El oficialismo esperaba un revés en la votación sobre los vetos al aumento de fondos para la Emergencia Pediátrica y las universidades, pero se esperanzaba con que la diferencia no fuera tan abrumadora. En la Casa Rosada apuntaron por lo bajo contra los Menem. Los aliados del PRO se mostraron muy decepcionados.
La contundente caída del Gobierno en el Congreso, al intentar sostener los vetos del Presidente Javier Milei sobre los fondos para la Emergencia Pediátrica y las universidades públicas, era previsible incluso para el oficialismo. Sin embargo, la magnitud del resultado dejó en shock a la Casa Rosada. Dentro de la cúpula libertaria, mientras exhibían choques con la oposición, también se cruzaban reproches internos.
Durante la noche previa, tras horas de conversaciones, en Balcarce 50 ya reconocían que se avecinaba un día oscuro. Admitían que la resistencia a los vetos sería insostenible frente a una oposición endurecida y a aliados que se iban alejando. Con todo, había expectativas de salvar al menos uno de los vetos o de que la pelea fuera más equilibrada. En definitiva, buscaban que la derrota no resultara tan aplastante como terminó siendo.
En público, el Gobierno responsabilizó al kirchnerismo, pero en privado las culpas se repartían entre propios. El círculo vinculado a Santiago Caputo apuntaba contra la presidencia de la Cámara de Diputados, bajo conducción de Martín Menem. “No estaban algunos de los nuestros y perdimos aliados. Les bajamos plata a los gobernadores y ¿no sirvió de nada?”, lanzó con fastidio un dirigente libertario tras la votación, mientras crecía la inquietud por el impacto en los mercados y la escalada del dólar, que ya se disparaba desde temprano. Habitualmente muy activo en redes, el dirigente riojano más cercano a Karina Milei optó por el silencio luego de la derrota.
Desde La Libertad Avanza (LLA) intentaban relativizar el resultado. “En estos casos, cuando la derrota es inminente, no se le pide a aliados difíciles que se expongan sin sentido, entonces la derrota termina siendo por más. Siempre partiendo de la base de que no se llegaba”, explicó un estrecho colaborador del oficialismo.

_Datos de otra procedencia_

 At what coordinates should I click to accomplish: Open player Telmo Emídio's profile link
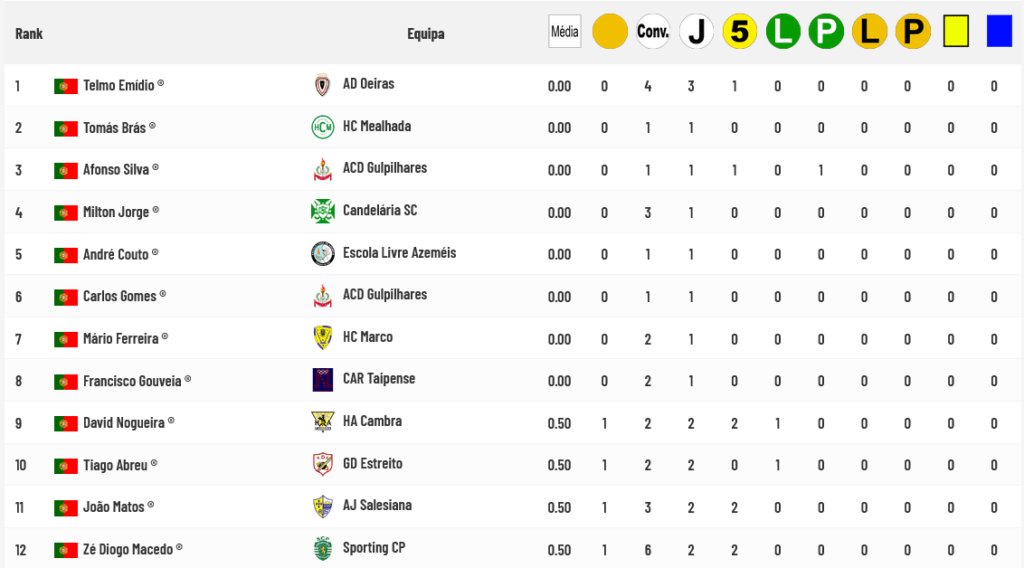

Más allá de los análisis internos, en la Casa Rosada intentaban transmitir calma frente a la reacción económica. A pesar de que el riesgo país trepó a 1226 puntos y el dólar alcanzó los 1485 pesos, insistían en que la situación estaba “controlada”. “Ya sabíamos lo que iba a pasar”, aseguraban en Balcarce 50.
Como muestra de normalidad, el Gobierno no alteró la agenda pública de Milei: este viernes a las 11.30 recibirá a los principales candidatos nacionales en la quinta de Olivos. A esa actividad sumaron una conferencia de prensa del vocero Manuel Adorni, prevista una hora antes y con contenido reservado.

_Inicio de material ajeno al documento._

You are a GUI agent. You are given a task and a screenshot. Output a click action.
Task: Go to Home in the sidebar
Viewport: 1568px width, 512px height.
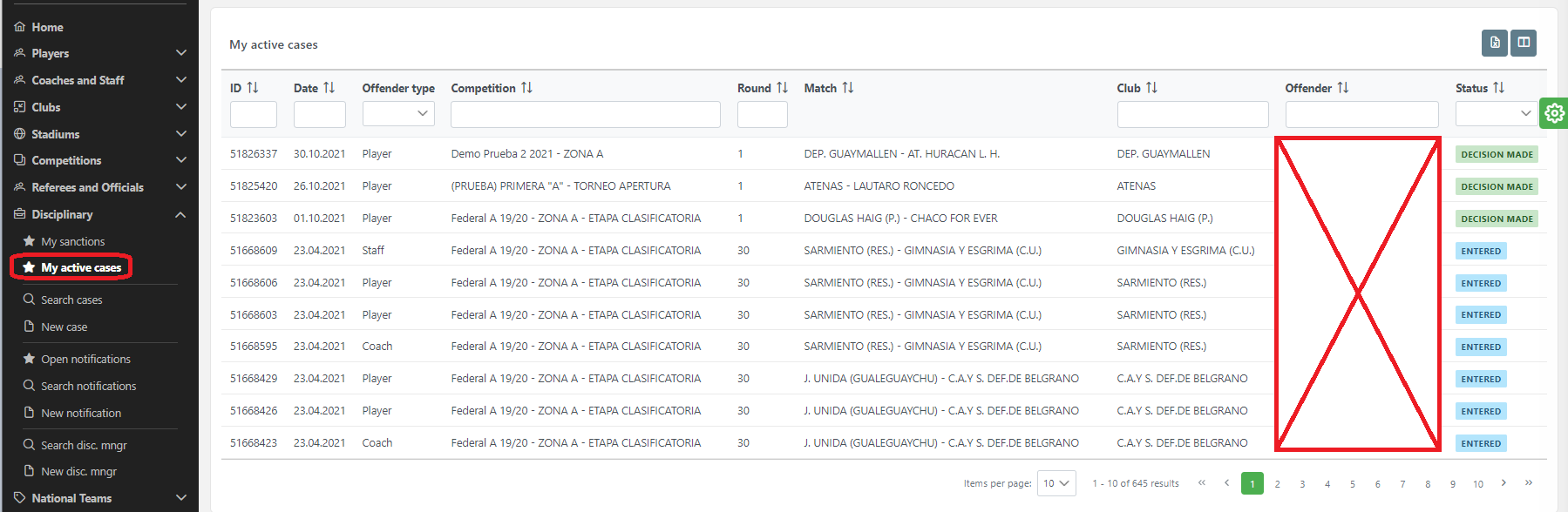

La derrota histórica del Presidente Javier Milei en Diputados también profundizó las tensiones dentro de La Libertad Avanza. En el sector liderado por Santiago Caputo expresaron su enojo por la mala coordinación política de los Menem y del recién llegado ministro del Interior, Lisandro Catalán, quien se sumó tarde a la operación para defender los vetos, cuando el daño ya estaba hecho. “Es necesario hacer cambios urgentes en la conducción política”, señaló un dirigente de Las Fuerzas del Cielo, alertando sobre las consecuencias para el Gobierno y la campaña de octubre.
El choque interno se agravó por errores concretos en la gestión de recursos. Catalán distribuyó apurosamente fondos a gobernadores aliados sin incluir a todos los referentes, como Alfredo Cornejo, cuya bancada terminó votando en contra. Por su parte, Martín Menem no logró asegurar los votos libertarios y falló en contener a grupos internos que buscaban diálogo, mientras algunas iniciativas económicas para universidades, discapacitados y jubilados nunca se concretaron, debilitando la estrategia oficialista.
En redes, los libertarios intentaron desviar la atención cargando contra rectores de universidades públicas por los niveles de sus sueldos. El propio ministro de Educación, Luis Caputo, señaló al vicerrector de la UBA, Emiliano Yacobitti, referente radical y uno de los promotores de la marcha. Yacobitti y las autoridades señaladas rechazaron las acusaciones, mientras las manifestaciones crecían en la Ciudad de Buenos Aires y en distintos puntos del país. Desde la Casa Rosada minimizaron la protesta y la acusaron de tener fines desestabilizadores. “Nos quieren romper. No van a poder”, advirtió un alto funcionario cercano a Milei.